[Task brief] Please output every record exactly, keeping each line as it is.

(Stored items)
[Start of section]

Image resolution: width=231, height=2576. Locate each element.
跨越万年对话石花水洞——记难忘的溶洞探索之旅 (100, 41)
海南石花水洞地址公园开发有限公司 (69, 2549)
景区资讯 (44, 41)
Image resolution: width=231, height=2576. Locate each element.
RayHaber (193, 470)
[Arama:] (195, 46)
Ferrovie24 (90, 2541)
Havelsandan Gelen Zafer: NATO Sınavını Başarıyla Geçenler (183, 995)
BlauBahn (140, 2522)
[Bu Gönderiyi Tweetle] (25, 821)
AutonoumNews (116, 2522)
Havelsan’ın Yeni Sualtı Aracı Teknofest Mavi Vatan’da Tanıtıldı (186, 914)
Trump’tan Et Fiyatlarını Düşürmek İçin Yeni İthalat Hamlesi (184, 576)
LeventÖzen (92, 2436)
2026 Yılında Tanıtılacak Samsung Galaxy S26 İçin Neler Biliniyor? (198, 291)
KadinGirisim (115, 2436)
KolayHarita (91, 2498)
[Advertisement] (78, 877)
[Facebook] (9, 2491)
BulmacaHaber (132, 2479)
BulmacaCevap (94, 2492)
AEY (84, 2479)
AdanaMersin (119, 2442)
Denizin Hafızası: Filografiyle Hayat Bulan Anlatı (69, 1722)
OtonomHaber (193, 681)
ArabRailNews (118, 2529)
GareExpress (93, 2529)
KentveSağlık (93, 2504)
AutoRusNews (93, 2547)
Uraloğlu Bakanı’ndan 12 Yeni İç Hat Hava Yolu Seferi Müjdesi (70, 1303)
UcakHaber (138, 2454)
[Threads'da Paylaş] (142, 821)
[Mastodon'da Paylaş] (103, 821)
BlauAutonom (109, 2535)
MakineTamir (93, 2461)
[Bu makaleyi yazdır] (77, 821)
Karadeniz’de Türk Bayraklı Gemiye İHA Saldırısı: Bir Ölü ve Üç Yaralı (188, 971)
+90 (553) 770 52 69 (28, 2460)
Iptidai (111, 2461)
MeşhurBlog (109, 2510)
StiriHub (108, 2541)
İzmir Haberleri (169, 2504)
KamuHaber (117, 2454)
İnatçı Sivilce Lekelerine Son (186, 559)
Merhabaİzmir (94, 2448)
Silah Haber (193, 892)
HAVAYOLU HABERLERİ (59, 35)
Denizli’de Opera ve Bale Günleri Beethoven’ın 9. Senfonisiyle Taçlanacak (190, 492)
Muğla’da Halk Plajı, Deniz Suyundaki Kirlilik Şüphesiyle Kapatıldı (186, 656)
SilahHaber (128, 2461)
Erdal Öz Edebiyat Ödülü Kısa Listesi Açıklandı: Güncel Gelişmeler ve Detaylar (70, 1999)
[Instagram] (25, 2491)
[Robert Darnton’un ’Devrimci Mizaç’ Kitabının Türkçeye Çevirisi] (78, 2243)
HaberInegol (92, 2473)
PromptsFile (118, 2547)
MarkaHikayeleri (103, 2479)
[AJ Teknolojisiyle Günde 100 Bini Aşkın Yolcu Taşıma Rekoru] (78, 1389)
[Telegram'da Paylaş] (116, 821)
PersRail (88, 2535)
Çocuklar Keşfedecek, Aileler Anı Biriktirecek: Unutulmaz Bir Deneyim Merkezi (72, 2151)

[End of section]

[Answer section]
Image resolution: width=231, height=2576. Locate each element.
跨越万年对话石花水洞——记难忘的溶洞探索之旅 (100, 41)
海南石花水洞地址公园开发有限公司 (69, 2549)
景区资讯 (44, 41)
Image resolution: width=231, height=2576. Locate each element.
RayHaber (193, 470)
[Arama:] (195, 46)
Ferrovie24 (90, 2541)
Havelsandan Gelen Zafer: NATO Sınavını Başarıyla Geçenler (183, 995)
BlauBahn (140, 2522)
[Bu Gönderiyi Tweetle] (25, 821)
AutonoumNews (116, 2522)
Havelsan’ın Yeni Sualtı Aracı Teknofest Mavi Vatan’da Tanıtıldı (186, 914)
Trump’tan Et Fiyatlarını Düşürmek İçin Yeni İthalat Hamlesi (184, 576)
LeventÖzen (92, 2436)
2026 Yılında Tanıtılacak Samsung Galaxy S26 İçin Neler Biliniyor? (198, 291)
KadinGirisim (115, 2436)
KolayHarita (91, 2498)
[Advertisement] (78, 877)
[Facebook] (9, 2491)
BulmacaHaber (132, 2479)
BulmacaCevap (94, 2492)
AEY (84, 2479)
AdanaMersin (119, 2442)
Denizin Hafızası: Filografiyle Hayat Bulan Anlatı (69, 1722)
OtonomHaber (193, 681)
ArabRailNews (118, 2529)
GareExpress (93, 2529)
KentveSağlık (93, 2504)
AutoRusNews (93, 2547)
Uraloğlu Bakanı’ndan 12 Yeni İç Hat Hava Yolu Seferi Müjdesi (70, 1303)
UcakHaber (138, 2454)
[Threads'da Paylaş] (142, 821)
[Mastodon'da Paylaş] (103, 821)
BlauAutonom (109, 2535)
MakineTamir (93, 2461)
[Bu makaleyi yazdır] (77, 821)
Karadeniz’de Türk Bayraklı Gemiye İHA Saldırısı: Bir Ölü ve Üç Yaralı (188, 971)
+90 (553) 770 52 69 (28, 2460)
Iptidai (111, 2461)
MeşhurBlog (109, 2510)
StiriHub (108, 2541)
İzmir Haberleri (169, 2504)
KamuHaber (117, 2454)
İnatçı Sivilce Lekelerine Son (186, 559)
Merhabaİzmir (94, 2448)
Silah Haber (193, 892)
HAVAYOLU HABERLERİ (59, 35)
Denizli’de Opera ve Bale Günleri Beethoven’ın 9. Senfonisiyle Taçlanacak (190, 492)
Muğla’da Halk Plajı, Deniz Suyundaki Kirlilik Şüphesiyle Kapatıldı (186, 656)
SilahHaber (128, 2461)
Erdal Öz Edebiyat Ödülü Kısa Listesi Açıklandı: Güncel Gelişmeler ve Detaylar (70, 1999)
[Instagram] (25, 2491)
[Robert Darnton’un ’Devrimci Mizaç’ Kitabının Türkçeye Çevirisi] (78, 2243)
HaberInegol (92, 2473)
PromptsFile (118, 2547)
MarkaHikayeleri (103, 2479)
[AJ Teknolojisiyle Günde 100 Bini Aşkın Yolcu Taşıma Rekoru] (78, 1389)
[Telegram'da Paylaş] (116, 821)
PersRail (88, 2535)
Çocuklar Keşfedecek, Aileler Anı Biriktirecek: Unutulmaz Bir Deneyim Merkezi (72, 2151)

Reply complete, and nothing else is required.